IV – As exigências de um debate político livre poderão reclamar alguma flexibilidade na consideração da solidez desses fundamentos, mesmo que não seja provada a verdade da imputação.
V – Mas não pode dizer-se que nesse campo é admissível a imputação de factos desonrosos conscientemente falsos. Não o reclamam as exigências da vida democrática, pelo contrário, a mentira consciente não pode deixar de falsear o debate democrático.
Reclamações:
Decisão Texto Integral: Proc. nº 391/18.7GBBAO.P1

Acordam os juízes, em conferência, no Tribunal da Relação do Porto

I – B… veio interpor recurso da douta sentença do Juízo de Competência Genérica de Baião do Tribunal Judicial da Comarca de Porto Este que o condenou, pela prática de um crime de injúria agravada, p. e p. pelos artigos 181.º, n.º 1, e 184.º, com referência ao artigo 132.º, n.º 2, l), todos do Código Penal, na pena de oitenta e cinco dias de multa, à taxa diária de seis euros e cinquenta cêntimos, assim como no pagamento ao assistente e demandante C… da quantia de seiscentos euros, acrescida de juros legais, a título de indemnização de danos não patrimoniais.
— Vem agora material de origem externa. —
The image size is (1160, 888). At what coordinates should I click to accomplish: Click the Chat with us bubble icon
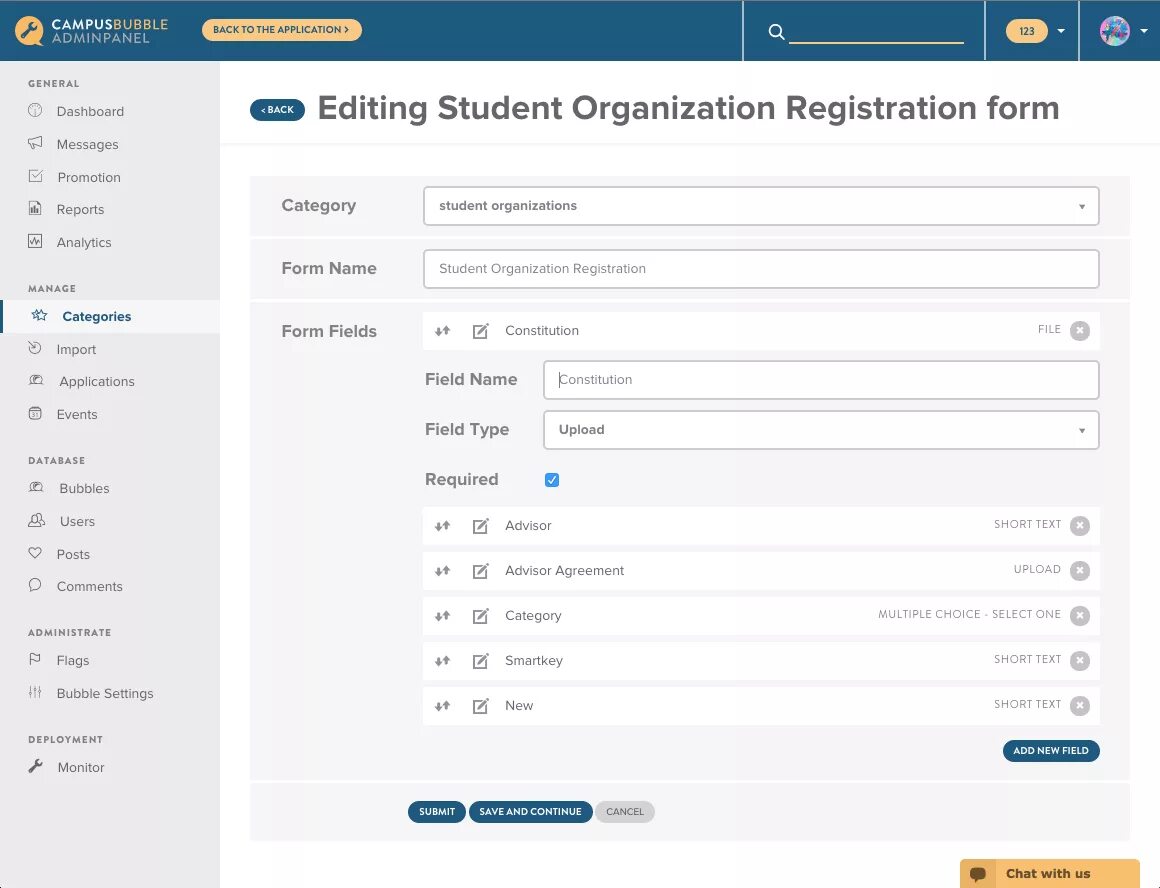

Da motivação do recurso constam as seguintes conclusões:
«I). O arguido/Recorrente B… foi condenado por sentença proferida no Processo comum, pela prática, em autoria material, na forma consumada de um crime de injúria agravada, p. e p. pelo art. 181º, nº 1 e 184º, por referência ao artigo 132º, nº 2, al. l) do Código Penal, na pena de 85 (oitenta e cinco) dias de multa, à taxa diária de € 6,50 (seis euros e cinquenta cêntimos)
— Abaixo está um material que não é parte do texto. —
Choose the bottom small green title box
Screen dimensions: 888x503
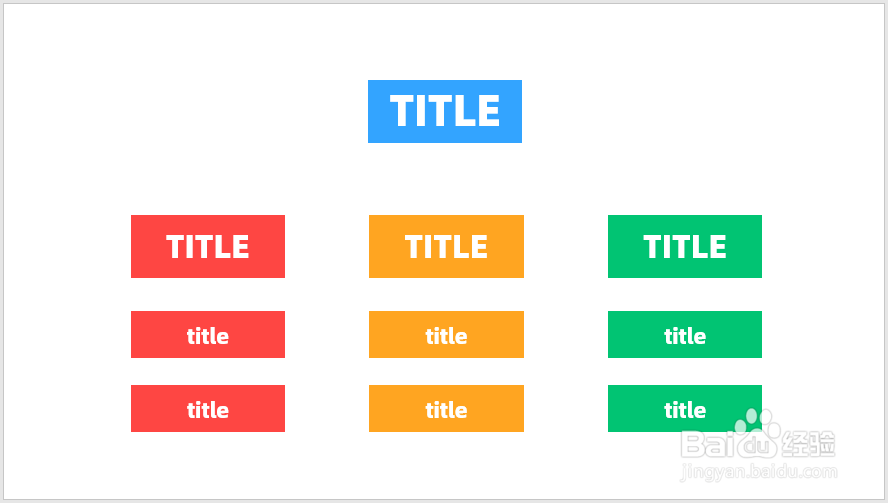(685, 408)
II). Mais se condenou o recorrente a pagar ao demandante a quantia de 600€ (seiscentos euros), a título de compensação por danos não patrimoniais, acrescida de juros de mora, à taxa legal, desde a citação da presente decisão até efetivo e integral pagamento, absolvendo do demais peticionado
III). O assistente C… exerceu o cargo de Presidente da Junta de Freguesia …, entre os anos de 2013 e 2017
IV). No dia 22 de Dezembro de 2018, entre as 21h30 e as 22h00, na Junta de Freguesia …, sita na Rua …, Baião, no decurso de uma assembleia de freguesia a que assistiam, além dos que desempenhavam funções na Junta e Assembleia de Freguesia, vários populares, a propósito de um contrato celebrado pelo assistente, no decurso do seu mandato e na qualidade de Presidente da Junta …, com uma empresa de energias renováveis, o arguido B… dirigiu-se ao atual Presidente da Junta … dizendo “Pergunta-lhe onde meteu os € 10.000,00 que recebeu por baixo da mesa”, referindo-se ao assistente, ao mesmo tempo que levantou a mão direita no ar e abria e fechava a mão
V). Com tal expressão referida na presença do assistente, por causa das funções que este exerceu de Presidente da Junta de freguesia …, o arguido quis e conseguiu atingi-lo na sua honra e consideração pessoal e profissional, ciente que aquele tinha exercido tais funções de presidência
VI). Após análise atenta do depoimento prestado pelo arguido (depoimento prestado em 06/02/2020, minuto 14:35:24 a 15:22:23 da gravação) se infere, que o mesmo terá dito que o assistente pegou na cadeira e levantou-a e pousou-a, que não sabia se queria subir para cima dela
VII). No seguimento do depoimento prestado pelo arguido, a meritíssima juíza explorou esse facto, levando a crer o arguido e interpretando as suas declarações no sentido de que este sugeriu que o assistente queria subir para a cadeira, quando, na realidade não é esse o facto que o arguido pretendeu transmitir.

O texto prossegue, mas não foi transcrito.